I’m a fan of podcasts. I load them onto my iphone and listen while driving, walking the dog, washing the dishes, or doing anything that doesn’t require critical thought. It keeps my mind engaged and I usually can add something to my stockpile of semi-useful information. (i.e., My father is older than sliced bread. Commercially sliced bread was introduced in 1928, my father was born in 1923. There you go.)
One of my favorites is Marc Maron’s podcast, WTF.* It’s Maron having conversations with interesting people. The conversations are wide-ranging, and while Maron clearly prepares, they go off on wonderful tangents. He’s irreverent, provocative, irritating and funny. Before he gets into the conversations, Maron talks about something going on in the world, in his life, or both.
Recently, at the start of Episode 694, Maron was talking about getting rid of things. He said, “I keep what I can keep and I get rid of what I can’t.” He let go of “things that represent relationships I’ve had in the past, things that have no meaning anymore.” My organizer ears pricked up. Here was a man speaking gospel.
“…it was just sitting there eating up my psychic space, reminding me of a certain primal sadness…”
He had just moved a big piece of furniture, a buffet that once belonged to his ex-wife, from his house to an off-site office. First he emptied it of knick-knacks, “getting rid of them if they are full of magic that is having a negative impact” on his life. “Haunted vessels,” he called them, “cursed pieces of rock.”
As I listen, I am liking this more and more. Maron is articulating in deeply personal and idosyncratic language, the very core of what we grapple with as professional organizers – our emotional attachment to things, why it is so hard to let go, yet when we do so, we experience a tremendous sense of relief and release.
“it was like something was lifted off of my fucking heart, man.”
Even after he moved the buffet into his office, Maron realized that it still “took a big piece of my brain.” He said, “…it was just sitting there eating up my psychic space, reminding me of a certain primal sadness that was triggered upon her exit. And just sitting there, and creating somewhat of an emotional void…”

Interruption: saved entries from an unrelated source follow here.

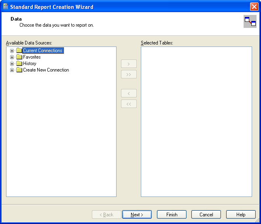Select Create New Connection label

pos(46,70)
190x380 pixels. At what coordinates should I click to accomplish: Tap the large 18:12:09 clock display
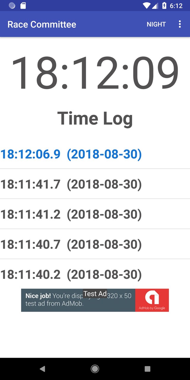click(x=95, y=73)
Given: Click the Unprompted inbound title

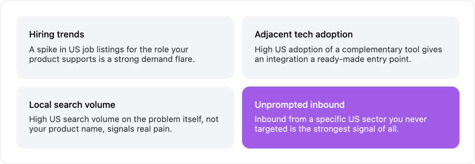Looking at the screenshot, I should coord(300,105).
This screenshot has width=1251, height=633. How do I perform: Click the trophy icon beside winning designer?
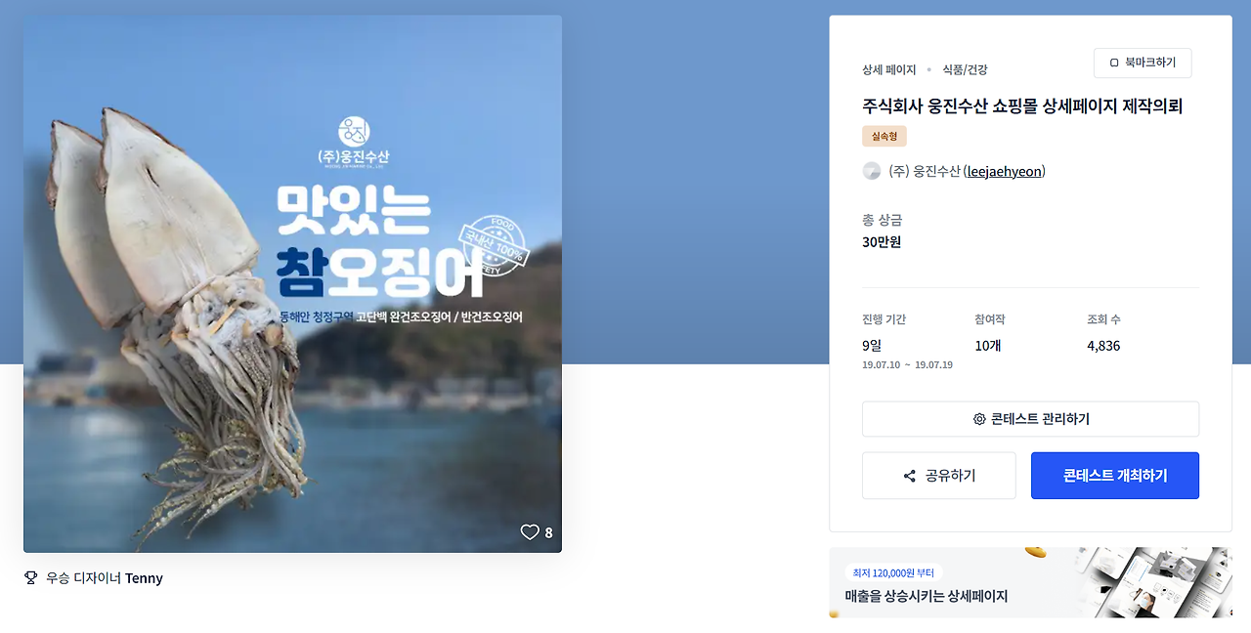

He decides to get rid of it, to put it out on the street, to strip it of its power. Nobody else knew it was “…saturated with cigarette smoke and arguments and weird decisions and hopes and dreams.” When he did that, when he got it out, “it was like something was lifted off of my fucking heart, man.”
A guy comes by and takes it. Maron tells him, “…enjoy it because it was hurting my heart. But it won’t have any impact on you.”
He ends by saying, “purge yourself of the haunted artifacts of the past!” They work on a subconscious level to remind you of things and people and events gone by that are no longer relevant in your present life. He says, “this stuff is charged but it’s only as charged as you perceive it to be. And that’s all that’s necessary for magic to work.”
Once he got rid of the buffet, he said, “…man, did that start a roll, man. I have been throwing shit out like crazy. My house actually is comfortable and I like sitting in it. It’s not (a) clutter-fest.”
I was blown away. Marc Maron, a stand up comedian, podcaster, actor and writer, eloquently described why we professional organizers do what we do. We want you to understand the pyschological patterns that keep you locked, to understand what is holding you back, to free yourself of “draining ghost vessels” and step into an unburdened future.